Thursday, October 27, 2005

Who owns the wisdom of the crowd? The crowd | BuzzMachine

A very interesting piece by Jeff Jarvis on the economy and significance of collective value in the New Media society. When you, for instance, search on Google and visit a page from it, those results are used by Google to make the search engine more effective for everyone. The issue is, if you or I are doing the work to make someone else's product better then shouldnt' we get paid in some way?
Jarvis answers that we already do; by having a more effective tool in the future to use in our work.

"On the individual level, I want to own or control my stuff, don’t you? That is a given that too many companies and institutions forget. Thus my first law of media and life: Give us control and we will use it. The corollary: Don’t give us control and you will lose us.

So I want to control the things I create: my content (e.g., this blog); my identity (e.g., my addresses); my collections of neat things (e.g., my bookmarks); my analysis (e.g., my tags); my reputation (e.g., my eBay rating), my behavior (e.g., my history, my clicks). What does control mean? I want to be assured that somebody else can’t muck with or kill it. I want to be able to use it wherever I want — and that means I need it to be portable.

I also want to control the things I consume: my content (obviously, I pick the sites, shows, words I take in); my advertising (I’d like transparent targeting… and so should advertisers, because it would be a helluva lot more effective).

Other players may try to get in the way — keeping me form (sic) my stuff, or pushing me to this page instead of that, or showing me this ad because they get paid to do so — but, again, if I ruled my world, this is what I’d want. Less interference means less friction means less inefficiency means greater value… for everybody."
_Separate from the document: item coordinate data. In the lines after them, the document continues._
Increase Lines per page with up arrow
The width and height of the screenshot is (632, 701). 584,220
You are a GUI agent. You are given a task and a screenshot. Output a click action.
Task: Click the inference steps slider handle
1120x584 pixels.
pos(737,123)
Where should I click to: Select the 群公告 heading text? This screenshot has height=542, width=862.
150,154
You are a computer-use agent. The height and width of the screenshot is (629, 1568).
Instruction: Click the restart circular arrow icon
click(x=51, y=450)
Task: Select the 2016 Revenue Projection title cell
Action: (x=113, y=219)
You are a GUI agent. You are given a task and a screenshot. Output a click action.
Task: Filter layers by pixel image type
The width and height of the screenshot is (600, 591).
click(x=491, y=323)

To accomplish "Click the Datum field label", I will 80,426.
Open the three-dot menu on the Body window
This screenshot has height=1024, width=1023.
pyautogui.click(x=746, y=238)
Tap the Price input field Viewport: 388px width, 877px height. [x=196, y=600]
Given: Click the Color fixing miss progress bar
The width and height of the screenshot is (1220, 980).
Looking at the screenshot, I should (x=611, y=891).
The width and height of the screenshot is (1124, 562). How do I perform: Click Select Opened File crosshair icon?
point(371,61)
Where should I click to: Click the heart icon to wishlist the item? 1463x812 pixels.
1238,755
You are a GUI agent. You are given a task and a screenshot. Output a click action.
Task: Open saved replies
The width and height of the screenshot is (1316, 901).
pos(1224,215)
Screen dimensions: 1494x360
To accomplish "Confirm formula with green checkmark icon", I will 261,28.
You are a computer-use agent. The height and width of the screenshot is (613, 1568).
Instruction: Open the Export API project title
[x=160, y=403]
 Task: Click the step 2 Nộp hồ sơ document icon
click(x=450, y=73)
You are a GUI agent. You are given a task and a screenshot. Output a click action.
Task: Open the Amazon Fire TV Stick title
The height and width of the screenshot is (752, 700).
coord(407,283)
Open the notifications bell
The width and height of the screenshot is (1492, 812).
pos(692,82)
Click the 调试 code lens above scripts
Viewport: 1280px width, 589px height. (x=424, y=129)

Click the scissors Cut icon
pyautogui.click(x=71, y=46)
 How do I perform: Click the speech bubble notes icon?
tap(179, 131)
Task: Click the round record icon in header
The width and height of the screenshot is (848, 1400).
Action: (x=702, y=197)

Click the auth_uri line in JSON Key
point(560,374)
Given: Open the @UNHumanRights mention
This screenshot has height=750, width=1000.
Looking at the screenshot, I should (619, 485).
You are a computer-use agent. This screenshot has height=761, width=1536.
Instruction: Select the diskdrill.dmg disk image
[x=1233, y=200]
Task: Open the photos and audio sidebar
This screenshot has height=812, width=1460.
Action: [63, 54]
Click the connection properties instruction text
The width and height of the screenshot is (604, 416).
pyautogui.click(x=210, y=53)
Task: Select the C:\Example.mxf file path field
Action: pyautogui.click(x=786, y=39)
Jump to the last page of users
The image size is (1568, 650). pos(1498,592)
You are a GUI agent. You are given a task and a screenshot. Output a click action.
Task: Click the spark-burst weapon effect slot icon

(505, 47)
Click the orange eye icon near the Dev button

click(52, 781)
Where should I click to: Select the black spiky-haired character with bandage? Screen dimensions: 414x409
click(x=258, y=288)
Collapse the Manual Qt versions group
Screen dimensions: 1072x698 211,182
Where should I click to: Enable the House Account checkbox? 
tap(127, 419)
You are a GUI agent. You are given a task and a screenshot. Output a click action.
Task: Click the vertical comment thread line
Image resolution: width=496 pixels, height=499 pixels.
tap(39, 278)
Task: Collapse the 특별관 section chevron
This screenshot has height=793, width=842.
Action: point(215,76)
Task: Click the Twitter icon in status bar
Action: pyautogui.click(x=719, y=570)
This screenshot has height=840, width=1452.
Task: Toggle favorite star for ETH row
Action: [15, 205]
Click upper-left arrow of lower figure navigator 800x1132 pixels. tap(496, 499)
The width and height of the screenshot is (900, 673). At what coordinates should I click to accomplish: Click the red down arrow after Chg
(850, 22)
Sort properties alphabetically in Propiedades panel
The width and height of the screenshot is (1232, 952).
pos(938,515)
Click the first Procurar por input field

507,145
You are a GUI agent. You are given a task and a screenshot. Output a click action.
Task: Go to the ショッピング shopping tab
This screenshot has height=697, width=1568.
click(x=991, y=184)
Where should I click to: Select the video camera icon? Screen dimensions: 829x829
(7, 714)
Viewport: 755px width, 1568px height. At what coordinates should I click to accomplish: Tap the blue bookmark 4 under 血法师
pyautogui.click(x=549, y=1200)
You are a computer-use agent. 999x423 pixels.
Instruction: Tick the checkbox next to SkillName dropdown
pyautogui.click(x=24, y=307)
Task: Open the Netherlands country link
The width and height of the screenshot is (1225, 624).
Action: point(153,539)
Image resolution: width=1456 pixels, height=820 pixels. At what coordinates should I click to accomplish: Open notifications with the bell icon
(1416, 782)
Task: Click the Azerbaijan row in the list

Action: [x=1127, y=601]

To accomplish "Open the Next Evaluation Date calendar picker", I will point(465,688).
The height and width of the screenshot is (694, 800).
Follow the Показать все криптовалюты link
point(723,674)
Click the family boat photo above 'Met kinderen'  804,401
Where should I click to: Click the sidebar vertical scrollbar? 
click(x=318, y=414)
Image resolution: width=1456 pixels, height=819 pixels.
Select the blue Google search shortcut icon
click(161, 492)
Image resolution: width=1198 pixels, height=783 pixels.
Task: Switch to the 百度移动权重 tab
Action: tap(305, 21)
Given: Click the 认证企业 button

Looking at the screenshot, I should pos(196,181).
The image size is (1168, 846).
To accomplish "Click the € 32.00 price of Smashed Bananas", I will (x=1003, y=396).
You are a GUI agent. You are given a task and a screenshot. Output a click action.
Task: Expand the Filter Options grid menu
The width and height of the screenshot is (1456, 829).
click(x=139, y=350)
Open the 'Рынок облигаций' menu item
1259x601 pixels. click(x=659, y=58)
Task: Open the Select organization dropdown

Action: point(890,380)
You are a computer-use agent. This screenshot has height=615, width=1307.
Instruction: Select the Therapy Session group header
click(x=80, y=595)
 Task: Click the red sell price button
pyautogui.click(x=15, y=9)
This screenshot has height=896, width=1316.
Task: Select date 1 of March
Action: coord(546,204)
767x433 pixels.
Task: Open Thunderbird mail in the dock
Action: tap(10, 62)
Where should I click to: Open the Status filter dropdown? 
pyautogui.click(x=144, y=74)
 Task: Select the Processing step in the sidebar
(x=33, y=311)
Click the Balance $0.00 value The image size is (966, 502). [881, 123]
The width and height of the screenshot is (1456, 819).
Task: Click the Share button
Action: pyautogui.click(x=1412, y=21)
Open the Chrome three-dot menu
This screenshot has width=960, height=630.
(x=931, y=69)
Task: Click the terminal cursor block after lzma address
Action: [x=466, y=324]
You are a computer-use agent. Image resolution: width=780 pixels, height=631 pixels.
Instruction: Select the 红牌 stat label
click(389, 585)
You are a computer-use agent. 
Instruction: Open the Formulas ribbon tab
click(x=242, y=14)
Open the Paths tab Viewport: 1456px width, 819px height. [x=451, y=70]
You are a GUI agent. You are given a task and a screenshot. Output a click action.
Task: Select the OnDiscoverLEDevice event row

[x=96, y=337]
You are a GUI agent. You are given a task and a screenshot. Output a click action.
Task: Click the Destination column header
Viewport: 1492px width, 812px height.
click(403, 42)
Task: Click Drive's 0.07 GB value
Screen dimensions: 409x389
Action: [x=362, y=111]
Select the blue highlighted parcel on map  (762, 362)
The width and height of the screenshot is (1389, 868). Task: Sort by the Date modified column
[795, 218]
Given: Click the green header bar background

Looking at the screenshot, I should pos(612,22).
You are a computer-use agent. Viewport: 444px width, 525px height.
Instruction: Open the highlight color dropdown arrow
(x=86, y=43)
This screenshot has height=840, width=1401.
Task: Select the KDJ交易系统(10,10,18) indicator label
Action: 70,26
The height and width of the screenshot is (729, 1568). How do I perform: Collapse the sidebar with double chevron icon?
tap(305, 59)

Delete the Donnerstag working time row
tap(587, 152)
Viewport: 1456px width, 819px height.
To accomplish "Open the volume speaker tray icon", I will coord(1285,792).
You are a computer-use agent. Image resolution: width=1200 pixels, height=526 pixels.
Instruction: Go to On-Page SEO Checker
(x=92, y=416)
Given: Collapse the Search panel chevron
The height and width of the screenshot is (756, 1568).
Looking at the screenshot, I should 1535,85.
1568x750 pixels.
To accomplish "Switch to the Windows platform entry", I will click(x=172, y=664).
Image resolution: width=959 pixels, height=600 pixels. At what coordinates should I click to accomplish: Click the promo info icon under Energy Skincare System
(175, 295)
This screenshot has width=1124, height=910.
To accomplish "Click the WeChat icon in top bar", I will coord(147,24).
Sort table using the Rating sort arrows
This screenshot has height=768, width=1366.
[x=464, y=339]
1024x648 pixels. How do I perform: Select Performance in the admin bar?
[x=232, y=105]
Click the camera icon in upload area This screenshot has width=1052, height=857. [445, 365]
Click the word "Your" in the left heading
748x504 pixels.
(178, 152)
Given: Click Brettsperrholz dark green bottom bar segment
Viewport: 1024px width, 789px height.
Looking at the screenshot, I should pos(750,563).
He then goes on to talk about the other two parts of this equation, the "collective," or group of users, and "entities," the creators of products and services that allow this interaction. Jarvis then winds up with an interesting thought that I think kind of encapsulates the optimistic attitude of Web 2.0.

"This is no longer a centralized world, a world controlled by those institutions. This is a decentralized world, a world controlled by us.

And if you try to take control away from us, you will lose. It used to be that you could take control away from us and we had nowhere to go. But in this post-scarcity world, we can always go somewhere else for content or information or service. There’s always another news story, always another email service, always another search engine."


My problem is, to my mind, that this whole network of user-generated influence is based on a very tenuous link, governed by too few people with too much power, whether it's the electricity companies switching off power, telecommunications companies controlling the fiber lines or governments controlling the lot. Should we be able to progress down this line further, all well and good. My question is, will this online mentality of community and shared wisdom translate to the real world, when people are forced away from their screens to interact with their neighbours?